Application de la règle des "3R"
1. Remplacement
Le projet ne peut être réalisé qu’in vivo, visant à évaluer le délai d’apparition des symptomes moteurs et à décrire l’extension des lésions et les altérations de l’alpha-synucléine. Il n’existe pas aujourd’hui de méthode alternative permettant de remplacer l’expérimentation animale.
2. Réduction
Les 7 lots expérimentaux sont constitués chacun de 14 souris adultes, mâles et femelles, pour chaque produit d’amplification examiné. Cet effectif permet de disposer du nombre d’animaux nécessaire et suffisant aux travaux de caractérisation fondés sur l’examen de la durée de survie, de la distribution des lésions cérébrales et des altérations biochimiques de l’alpha-synucléine. L’analyse statistique de la distribution de l’alpha-synucléine nécessite en particulier un minimum de 6 souris au stade clinique de la maladie. Un lot de 14 souris nous permet ainsi de bénéficier au stade clinique d’au moins 6 cerveaux, pour les analyses biochimiques de l’alpha-synucléine et d’au moins 6 cerveaux pour l’analyse des lésions cérébrales. Les autres prélèvements (intestin, pancréas, sang) contribuent aux travaux menés au laboratoire dans ce modèle de souris sur les marqueurs de la maladie dans les tissus périphériques.
3. Raffinement
Pour les inoculations par voie stéréotaxique, l’anesthésie de la peau est réalisée afin de limiter la douleur du scalp. Ceci est réalisé dans le contexte d’un animal par ailleurs soumis à une anesthésie générale par la xylazine/kétamine dont le temps d’action est estimé à 4-5 h, permettant aussi de limiter la douleur post-opératoire. Les animaux sont maintenus dans un environnement enrichi (igloos, nestlets ou sizzles) pendant toute la durée de l’expérimentation. Les souris sont suivies quotidiennement et de façon individuelle lorsque la maladie apparaît dans le lot expérimental. La maladie se manifeste d’abord par des signes de démarche saccadée et des troubles de l’équilibre dont la manifestation constitue le stade auquel les animaux sont mis à mort. La connaissance des zootechniciens concernant la symptomatologie et son évolution permet ainsi d’éviter que ces troubles évoluent vers une paralysie du train postérieur qui entraînerait des difficultés d’alimentation et un mal-être chez la souris. Une fiche individuelle de suivi pour chaque souris est renseignée, consignant les signes cliniques observés selon les critères et le scoring prévu en annexe et justifiant la mise à mort de l’animal. Grâce à ce projet fondé sur l’inoculation de différentes sources d’alpha-synucléine anormale nous souhaitons affiner la caractérisation clinique comme possible critère de différenciation, une possibilité décrite dans la littérature scientifique, par exemple lors d’un test de suspension par la queue.

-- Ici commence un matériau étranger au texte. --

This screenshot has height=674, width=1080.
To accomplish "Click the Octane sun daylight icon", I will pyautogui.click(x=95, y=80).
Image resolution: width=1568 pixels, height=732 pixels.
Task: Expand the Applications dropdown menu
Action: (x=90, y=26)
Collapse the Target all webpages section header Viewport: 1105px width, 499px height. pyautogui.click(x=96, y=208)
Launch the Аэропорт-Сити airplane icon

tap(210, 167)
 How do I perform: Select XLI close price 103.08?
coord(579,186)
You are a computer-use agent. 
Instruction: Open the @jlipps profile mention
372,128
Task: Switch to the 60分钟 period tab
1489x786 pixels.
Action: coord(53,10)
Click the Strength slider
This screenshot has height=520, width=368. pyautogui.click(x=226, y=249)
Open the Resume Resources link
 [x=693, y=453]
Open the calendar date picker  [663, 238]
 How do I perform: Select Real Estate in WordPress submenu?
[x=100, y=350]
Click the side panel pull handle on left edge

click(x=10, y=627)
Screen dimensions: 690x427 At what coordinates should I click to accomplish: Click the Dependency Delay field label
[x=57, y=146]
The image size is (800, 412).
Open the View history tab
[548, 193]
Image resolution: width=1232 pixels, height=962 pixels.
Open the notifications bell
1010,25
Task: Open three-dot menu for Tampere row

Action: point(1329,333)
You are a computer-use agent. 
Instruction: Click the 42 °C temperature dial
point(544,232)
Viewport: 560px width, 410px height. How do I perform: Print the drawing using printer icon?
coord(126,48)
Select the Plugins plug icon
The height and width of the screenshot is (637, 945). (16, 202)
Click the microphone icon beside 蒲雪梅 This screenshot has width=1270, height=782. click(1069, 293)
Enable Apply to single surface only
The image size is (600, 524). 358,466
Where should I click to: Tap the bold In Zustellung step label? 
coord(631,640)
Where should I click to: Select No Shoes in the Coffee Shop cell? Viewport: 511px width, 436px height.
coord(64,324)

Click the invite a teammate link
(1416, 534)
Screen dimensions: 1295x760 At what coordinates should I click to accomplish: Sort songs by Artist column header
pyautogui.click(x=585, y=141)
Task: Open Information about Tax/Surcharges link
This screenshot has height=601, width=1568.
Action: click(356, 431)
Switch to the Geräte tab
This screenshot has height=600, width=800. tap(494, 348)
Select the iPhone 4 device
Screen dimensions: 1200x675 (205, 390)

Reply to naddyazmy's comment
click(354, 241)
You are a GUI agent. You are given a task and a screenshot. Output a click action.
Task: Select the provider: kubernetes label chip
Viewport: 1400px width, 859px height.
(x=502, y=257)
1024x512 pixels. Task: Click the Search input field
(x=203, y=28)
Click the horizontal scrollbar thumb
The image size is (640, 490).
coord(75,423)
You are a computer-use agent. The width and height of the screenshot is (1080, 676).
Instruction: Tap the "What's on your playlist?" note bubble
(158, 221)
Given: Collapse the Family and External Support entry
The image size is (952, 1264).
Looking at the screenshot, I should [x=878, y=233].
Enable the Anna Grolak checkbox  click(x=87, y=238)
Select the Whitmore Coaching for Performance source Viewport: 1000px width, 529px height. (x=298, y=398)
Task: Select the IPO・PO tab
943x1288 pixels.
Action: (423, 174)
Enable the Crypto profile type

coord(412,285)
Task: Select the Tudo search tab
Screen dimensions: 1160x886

Expliquer le choix des espèces et les stades de développement y afférents.
Plusieurs études récentes ont montré que les souris (M83) utilisées dans ce projet permettaient la caractérisation de différentes formes anormales d’alpha-synucléine, après leur inoculation dans le cerveau de ces souris, sur la base du délai d’incubation de la maladie, de l’extension des lésions dans le cerveau et des altérations biochimiques de l’alpha-synucléine. Le projet prévoit des inoculations dans le cerveau chez des souris âgées de 6 à 8 semaines. Compte-tenu de l’importance de la mesure de la durée d’incubation de la maladie ces souris sont entretenues et surveillées cliniquement jusqu’à son apparition, lors de laquelle les souris sont mises à mort sous anesthésie générale par ponction ou perfusion intra-cardiaque sans réveil.